[The input]
━━━━

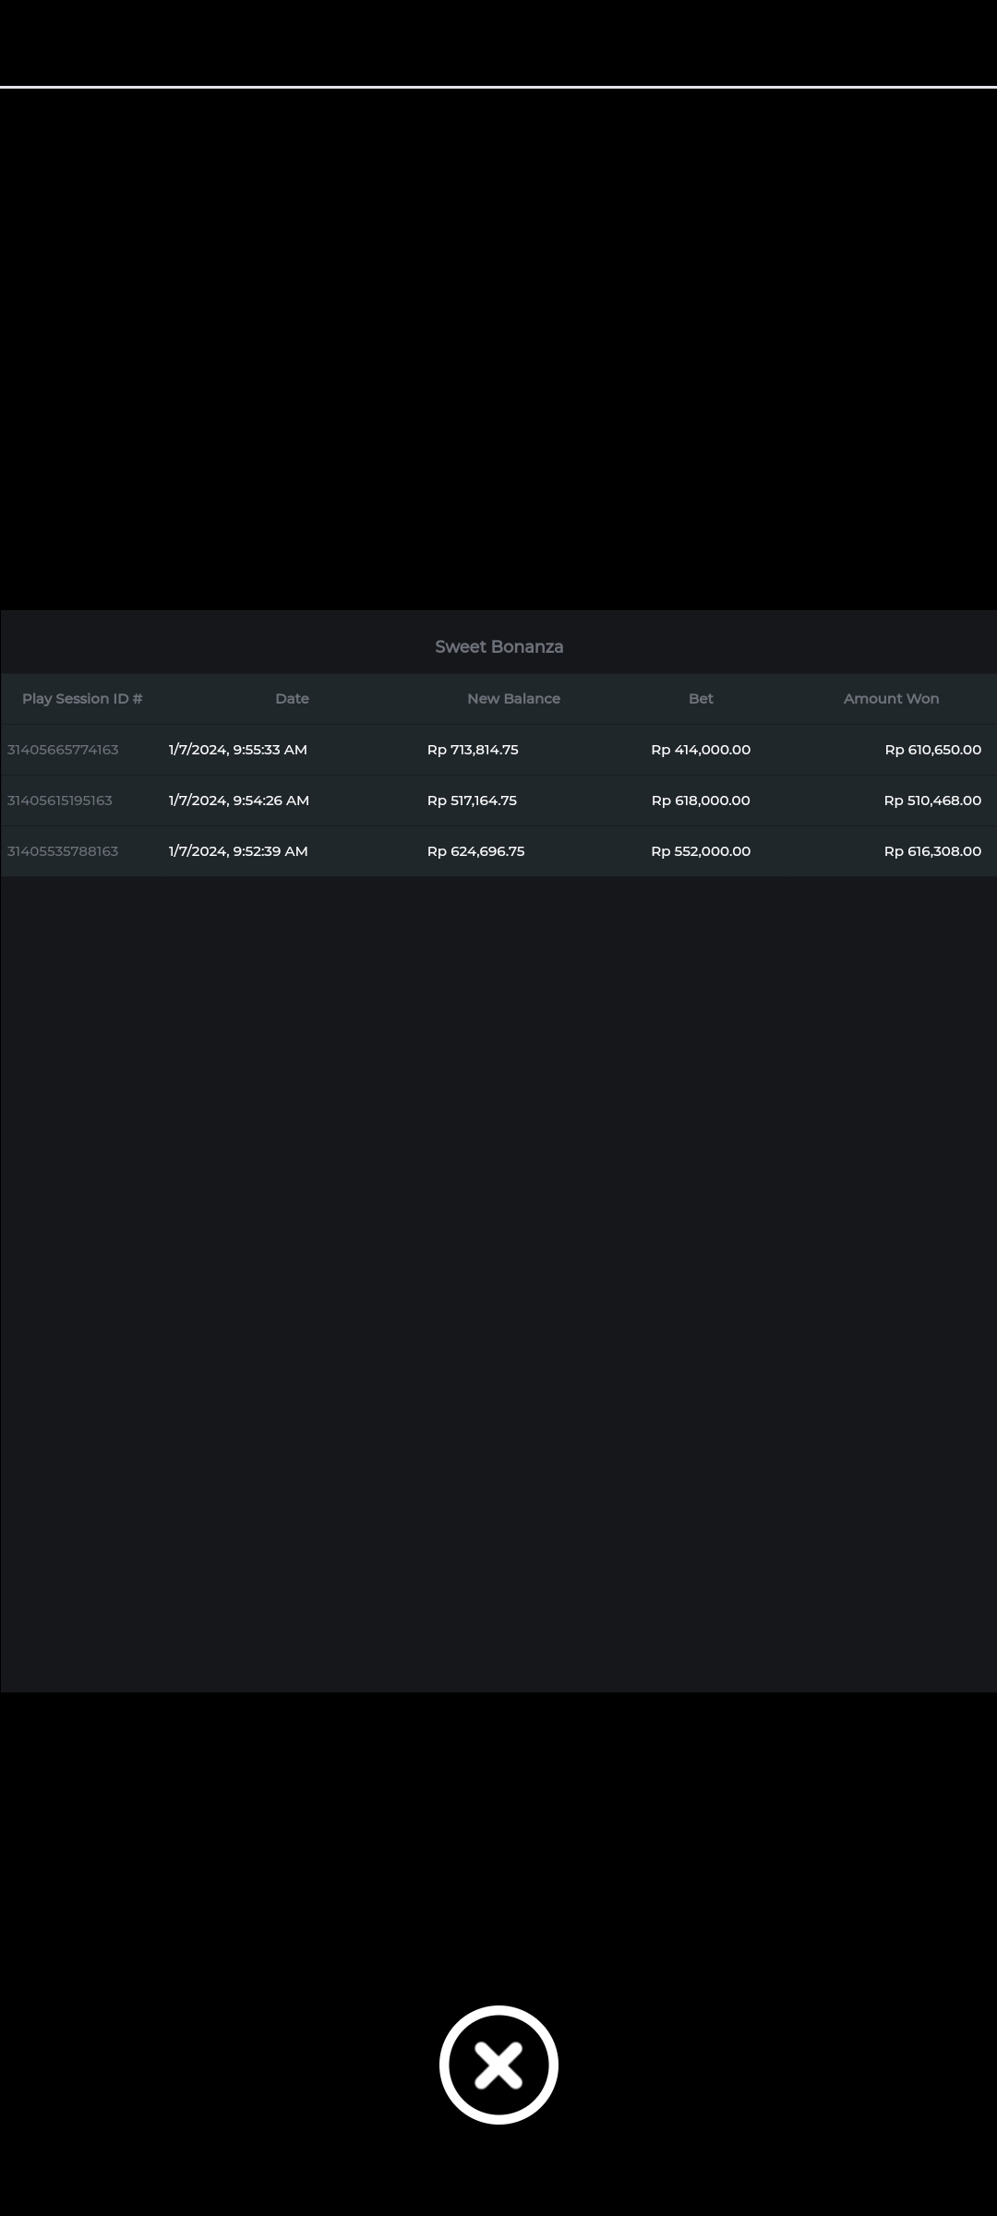The image size is (997, 2216).
Task: Click the Rp 414,000.00 bet value
Action: (701, 750)
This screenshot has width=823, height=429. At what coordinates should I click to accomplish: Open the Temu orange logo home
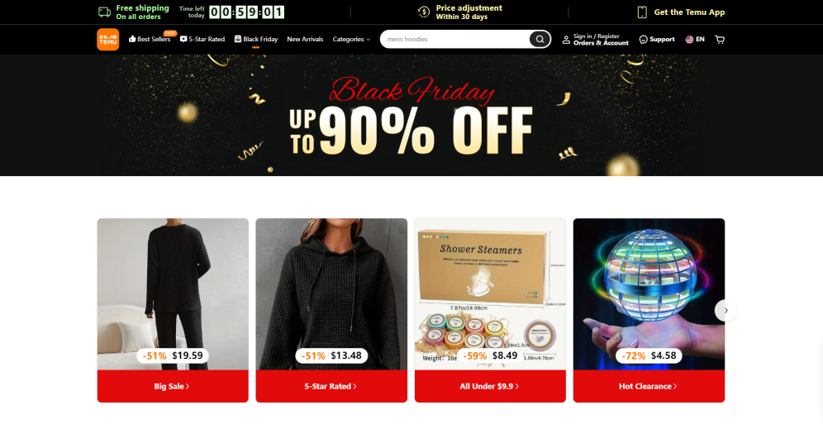pyautogui.click(x=108, y=40)
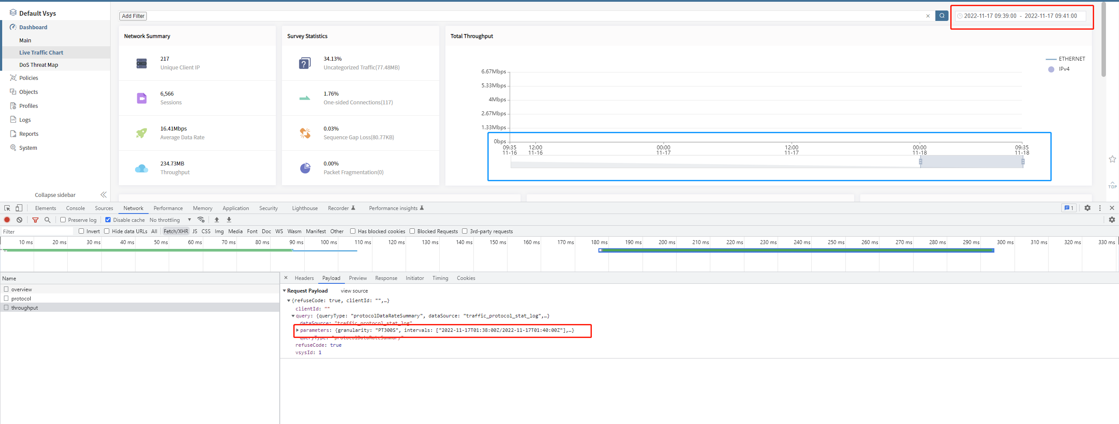Open the No throttling dropdown

click(170, 220)
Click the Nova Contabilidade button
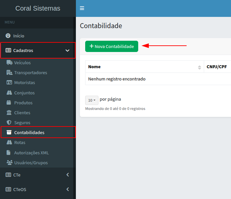The height and width of the screenshot is (199, 231). point(111,46)
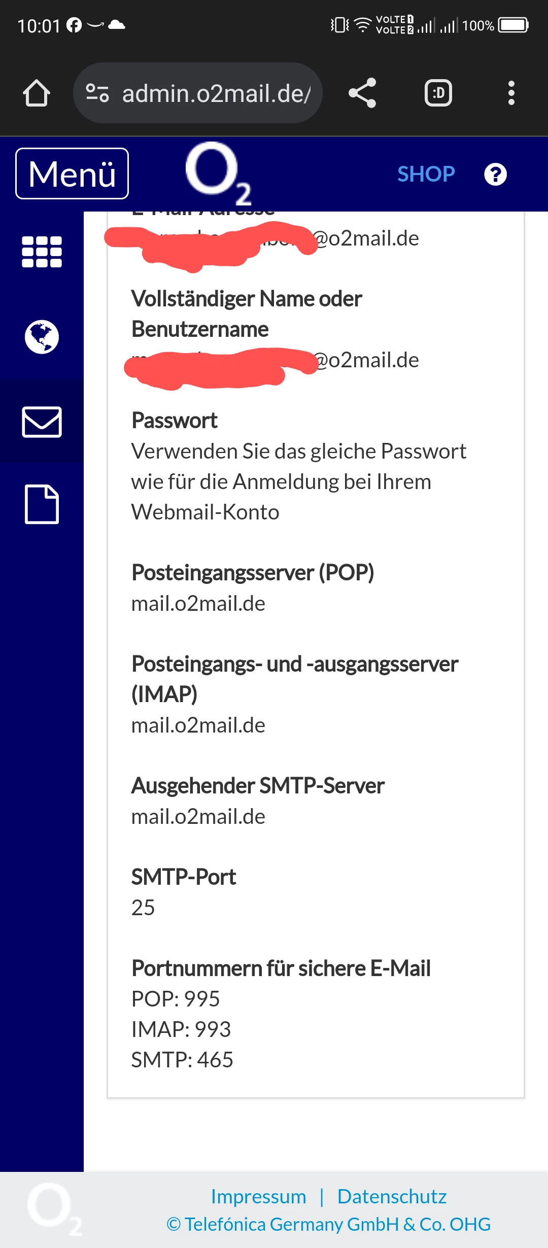
Task: Open the help question mark icon
Action: (x=495, y=174)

━━━━

[Your assignment] Please write out the lines above exactly, from the one that contains "This screenshot has" through the final line, and include none of the pictures.

[Your solution]
This screenshot has width=823, height=429. At what coordinates should I click to accomplish: Open the Temu orange logo home
pyautogui.click(x=108, y=40)
Open the No throttling dropdown

click(170, 220)
Click the Nova Contabilidade button
The height and width of the screenshot is (199, 231). point(111,46)
Task: Open the help question mark icon
Action: (x=495, y=174)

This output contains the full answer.